O objetivo é alinhar a política fiscal com os objetivos climáticos. Hoje em dia, a tributação baseada no volume não garante uma penalização das fontes de energia mais poluentes e prejudiciais para o ambiente – os combustíveis fósseis. A própria Comissão reconhece que “a diretiva não promove adequadamente a redução das emissões de gases com efeito de estufa, a eficiência energética e a adoção da eletricidade e dos combustíveis alternativos”. Ao alterar a diretiva, pretende-se emendar esta situação e eliminar a vasta gama de isenções e benefícios fiscais concedidos à indústria fóssil.
Em que detalhes é que pode estar o diabo?
Os principais problemas desta proposta estão nas isenções que a diretiva continua a permitir e nas que quer eliminar.
Por um lado, a Comissão quer que os voos de carga dentro da União Europeia continuem a estar isentos de impostos, em vez de aproveitar esta proposta para promover o recurso a meios de transporte mais sustentáveis, como a ferrovia. Por outro, defende isenções ou reduções de impostos para as indústrias que têm uma utilização intensiva de energia – precisamente aquelas onde o esforço de transição para fontes renováveis é mais necessário.
Em sentido contrário, a Comissão quer eliminar progressivamente a possibilidade de os países isentarem de impostos as famílias mais vulneráveis. A transição energética não pode ser feita impondo os custos aos mais pobres. Isto é ainda mais relevante num país como Portugal, com elevados índices de pobreza energética.
2. Comércio Europeu de Licenças de Emissão
Como funciona?
É emitido um número limitado de licenças de emissão de Gases com Efeito de Estufa (uma espécie de “permissões para poluir”), que são distribuídas às empresas através de leilão ou atribuição. Se uma empresa tiver um excedente poderá reservar ou vender licenças. O preço das licenças, e assim da tonelada de carbono, depende destas trocas. A ideia é que o número máximo de licenças emitidas vá diminuindo ao longo do tempo para que seja progressivamente mais caro poluir, passando a compensar investir em formas de produção verdes. Atualmente os setores abrangidos são a produção de eletricidade e calor, os setores industriais com utilização intensiva de energia e a aviação no espaço europeu.
Qual é o principal problema?
Para evitar o que se chama a “fuga de carbono”, isto é, que as empresas se desloquem para países com uma legislação climática menos pesada, uma parte substancial das licenças de carbono é atribuída gratuitamente. Em 2019, 43% das licenças em circulação tinham sido atribuídas gratuitamente, o que equivalia a um valor de mercado nesse ano de 17,8 mil milhões de euros. O problema é triplo: compromete a eficácia na redução de emissões, reduz as receitas dos Estados-Membros e promove lucros extraordinários às empresas que delas usufruem, tornando o sistema socialmente injusto. Entre 2008 e 2019, a indústria intensiva em energia gerou mais de 50 mil milhões de euros de lucros extraordinários através destas licenças. Nesse período, em Portugal, os lucros extraordinários deste tipo ascenderam a 975 milhões de euros. As empresas que lucraram mais foram a Cimpor (315 milhões de euros), a Petrogal (236 milhões de euros) e a Secil (102 milhões de euros).

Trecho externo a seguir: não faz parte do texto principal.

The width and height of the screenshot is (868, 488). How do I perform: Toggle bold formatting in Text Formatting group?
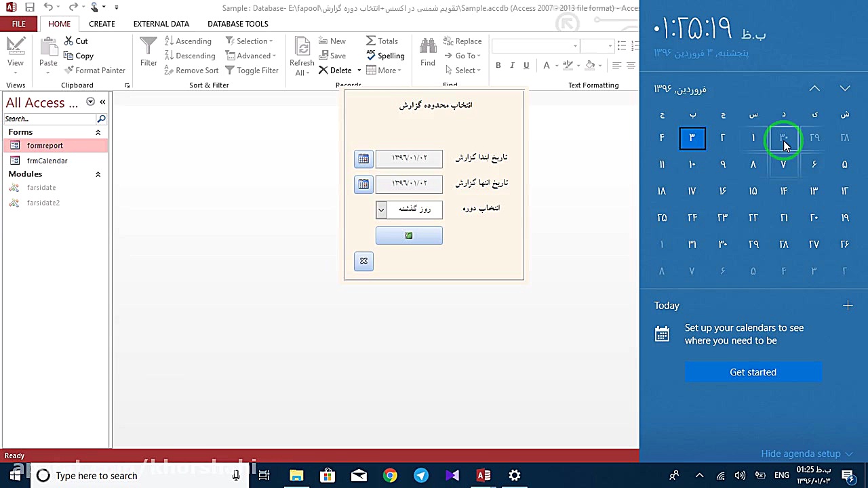[498, 65]

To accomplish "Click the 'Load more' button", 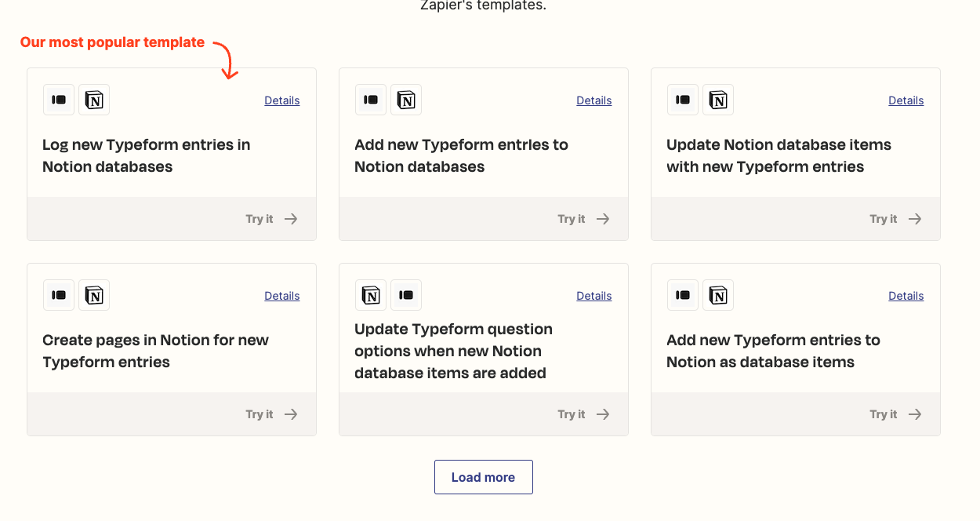I will click(483, 476).
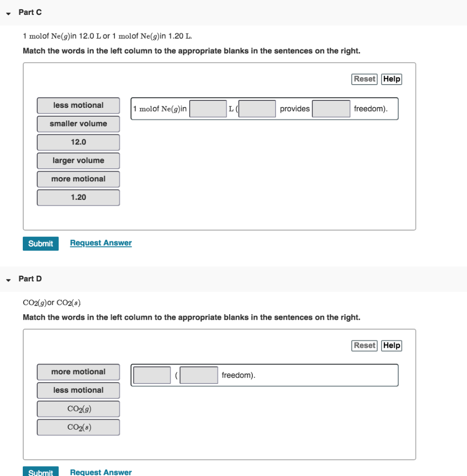Viewport: 467px width, 476px height.
Task: Click the first blank in the Part C sentence
Action: click(x=208, y=108)
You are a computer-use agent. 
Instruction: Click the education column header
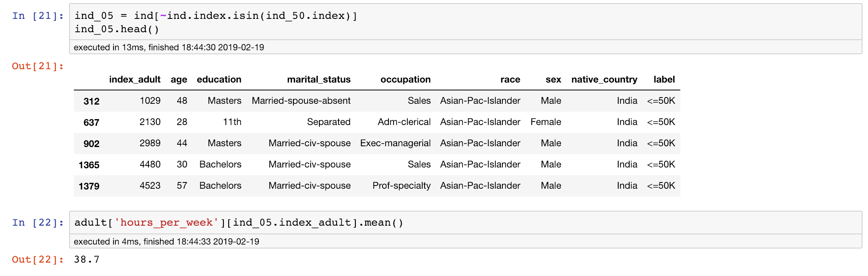coord(219,79)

Quais são as principais revisões?
A Comissão propõe uma revisão em três frentes. Primeiro, aumenta a chamada Reserva de Estabilização do Mercado para absorver o excedente de licenças em circulação e reduz o número máximo de licenças emitidas anualmente. As duas medidas têm o propósito de garantir que não há quebras no preço de carbono e um aumento deste.
Segundo, incluí o transporte marítimo no mercado de carbono e cria o Regime de Compensação e Redução das Emissões de Carbono da Aviação Internacional (CORSIA) para aplicar aos voos extra-europeus.
Por fim, propõe a criação separada de um segundo sistema de licenças de emissão aos transportes rodoviários e ao setor dos edifícios.
Contudo, fica por fazer a revisão mais importante: a eliminação imediata da atribuição gratuita de licenças de emissão de carbono. Para o setor da aviação interna, que usufrui da maior quantidade e na qual as emissões se agravaram, a atribuição gratuita será reduzida progressivamente até ser nula em 2026. Para o resto dos setores, este tipo de licenças será mantido até, pelo menos, 2030.
3. Fundo Social Climático
Porque foi criado?
A Comissão justificou a criação de um segundo mercado de carbono para os setores rodoviário e da construção civil por em conjunto serem responsáveis por cerca de metade das emissões de carbono europeias. Sublinhou que as licenças seriam aplicadas aos fornecedores de combustíveis a montante e não aos consumidores finais. No entanto, face às críticas de que estes custos seriam suportados em última análise pelas famílias com o aumento generalizado da energia, anunciou depois a criação do Fundo Social Climático.
Como funciona?
Cada Estado-Membro apresenta um Plano Social Climático em que detalha as várias medidas que atenuem o impacto social deste alargamento - por exemplo, apoio direto ao rendimento das famílias, investimentos para melhorar a eficiência energética dos edifícios, investimentos de melhoria da rede pública de transportes, etc.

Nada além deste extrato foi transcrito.